---------- Material ----------

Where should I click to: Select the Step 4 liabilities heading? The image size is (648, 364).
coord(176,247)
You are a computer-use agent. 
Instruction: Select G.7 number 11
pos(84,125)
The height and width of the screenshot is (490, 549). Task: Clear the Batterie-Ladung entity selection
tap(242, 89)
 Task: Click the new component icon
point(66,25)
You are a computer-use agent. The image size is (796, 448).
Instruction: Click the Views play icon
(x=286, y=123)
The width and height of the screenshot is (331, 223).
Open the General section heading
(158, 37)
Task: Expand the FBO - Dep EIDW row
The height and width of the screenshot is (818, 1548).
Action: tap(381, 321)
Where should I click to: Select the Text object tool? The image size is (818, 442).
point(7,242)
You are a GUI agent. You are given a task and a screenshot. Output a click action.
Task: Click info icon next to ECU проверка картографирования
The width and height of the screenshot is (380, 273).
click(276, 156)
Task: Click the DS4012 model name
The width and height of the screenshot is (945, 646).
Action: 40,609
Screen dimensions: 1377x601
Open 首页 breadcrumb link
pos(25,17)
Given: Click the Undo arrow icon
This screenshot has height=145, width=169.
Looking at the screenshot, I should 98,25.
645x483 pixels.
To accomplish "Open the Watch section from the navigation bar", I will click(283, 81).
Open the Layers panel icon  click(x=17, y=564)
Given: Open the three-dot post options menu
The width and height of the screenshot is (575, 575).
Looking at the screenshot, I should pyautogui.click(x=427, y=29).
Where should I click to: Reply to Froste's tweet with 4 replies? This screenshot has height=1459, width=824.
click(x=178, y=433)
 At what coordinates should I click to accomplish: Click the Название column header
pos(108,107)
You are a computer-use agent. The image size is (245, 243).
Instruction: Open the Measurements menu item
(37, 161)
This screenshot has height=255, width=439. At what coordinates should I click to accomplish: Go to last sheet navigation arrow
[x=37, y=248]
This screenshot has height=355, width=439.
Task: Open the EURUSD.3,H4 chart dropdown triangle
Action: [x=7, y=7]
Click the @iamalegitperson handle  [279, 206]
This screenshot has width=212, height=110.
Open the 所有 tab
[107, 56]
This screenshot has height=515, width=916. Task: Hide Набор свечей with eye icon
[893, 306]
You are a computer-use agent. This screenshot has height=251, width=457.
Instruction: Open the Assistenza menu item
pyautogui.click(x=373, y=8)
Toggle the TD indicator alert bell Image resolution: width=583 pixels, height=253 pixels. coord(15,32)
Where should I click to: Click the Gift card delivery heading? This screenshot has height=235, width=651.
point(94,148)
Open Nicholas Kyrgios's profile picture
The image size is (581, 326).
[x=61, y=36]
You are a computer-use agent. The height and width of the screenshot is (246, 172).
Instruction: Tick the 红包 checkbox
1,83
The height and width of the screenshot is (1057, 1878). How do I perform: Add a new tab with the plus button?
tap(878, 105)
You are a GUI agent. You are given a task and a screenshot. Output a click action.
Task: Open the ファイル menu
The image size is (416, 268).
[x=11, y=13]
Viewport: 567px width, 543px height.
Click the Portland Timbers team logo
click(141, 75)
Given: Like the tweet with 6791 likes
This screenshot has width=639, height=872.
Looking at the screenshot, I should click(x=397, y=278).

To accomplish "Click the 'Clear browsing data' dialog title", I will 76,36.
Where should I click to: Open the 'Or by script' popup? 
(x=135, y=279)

----------

- **Problem description**: Rewrite the records as a numbered list, starting with the line that contains "I will 76,36." and continuing through the end of the records. Skip any blank lines.

- **Full solution**:
1. To accomplish "Click the 'Clear browsing data' dialog title", I will 76,36.
2. Where should I click to: Open the 'Or by script' popup? 
3. (x=135, y=279)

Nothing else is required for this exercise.